Reference to FIG. 3 shows a wall 20 including mating pairs of coated masonry blocks 1 of the present invention along with standard blocks 21. As noted, the joint between the mating blocks is not at the corner but rather on the flat portion after the turn. FIG. 2 illustrates a mold that can be employed for glazing the masonry blocks pursuant to the present invention. In particular, the mold includes a pan or a bottom portion 11, sidewalls 12, enlarged angled sidewall portion 13 and a lip portion 14 at the head end 16 of the bottom portion. The enlarged angled sidewall portion 13 is not required but instead is preferred to provide added strength to the mold to prevent bending during the release of the finished product. The enlarged portion also helps to prevent leakage of the coating during the glazing.

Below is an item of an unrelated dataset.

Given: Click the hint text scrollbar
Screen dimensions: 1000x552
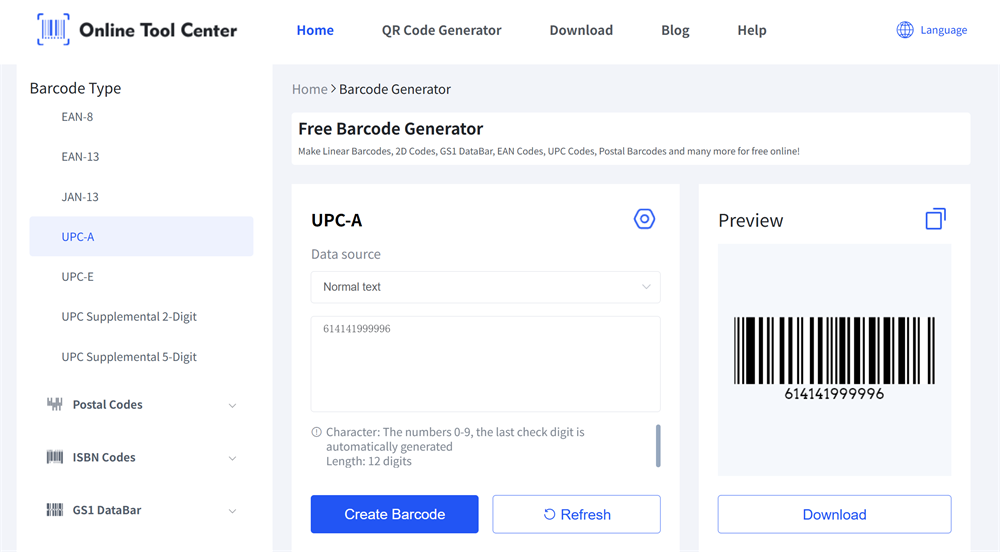Looking at the screenshot, I should coord(658,445).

Bottom portion 11 includes a horizontal planar segment 15 and an angled segment 16 that intersects segment 15 at an angle (e.g. 135.degree.) corresponding to the angle A of the masonry block to be glazed.

In addition, the lip portion 14 is not required but instead is employed pursuant to preferred embodiment of the present invention to provide for glazing a corresponding portion of the masonry block. This provides for a more finished look to the corner employing the block as well as providing a joint that is less susceptible to chipping.

Moreover, the mold contains a back flange 17. The back flange 17 provides a location where pressure can be applied to the mold for removal of the glazed block upon completion of the processing. Holes 18 in back flange 17 are merely to provide means for hanging the mold for pretreatment such as coating with an enamel, or plating with a metal such as nickel or chrome. The flange typically extends out from the mold from about 1/4" to about 11/2" and more typically about 1". For ease of manufacture, the flange is typically the same width as is the mold but can be less or more if desired.

The mold employed as apparent to those skilled in the art will be somewhat larger than the block to be glazed in order to accommodate the glaze composition. For a mold to coat a block having an eight (8) inch high nominal front face, the width of the mold will be about 73/4 inches, the side walls will be about 1/2 inch to about 1 inch, the angle wall portion, when employed will rise at an angle of about 135.degree. to a height of about 0.75 inch to about 3.75 inches or even up to 73/4 inches. The side walls are substantially perpendicular to the bottom portion and typically at about a 93.degree. angle. The lip portion when employed being about 1/8" to about 1" and more typically about 3/4" to about 1/2".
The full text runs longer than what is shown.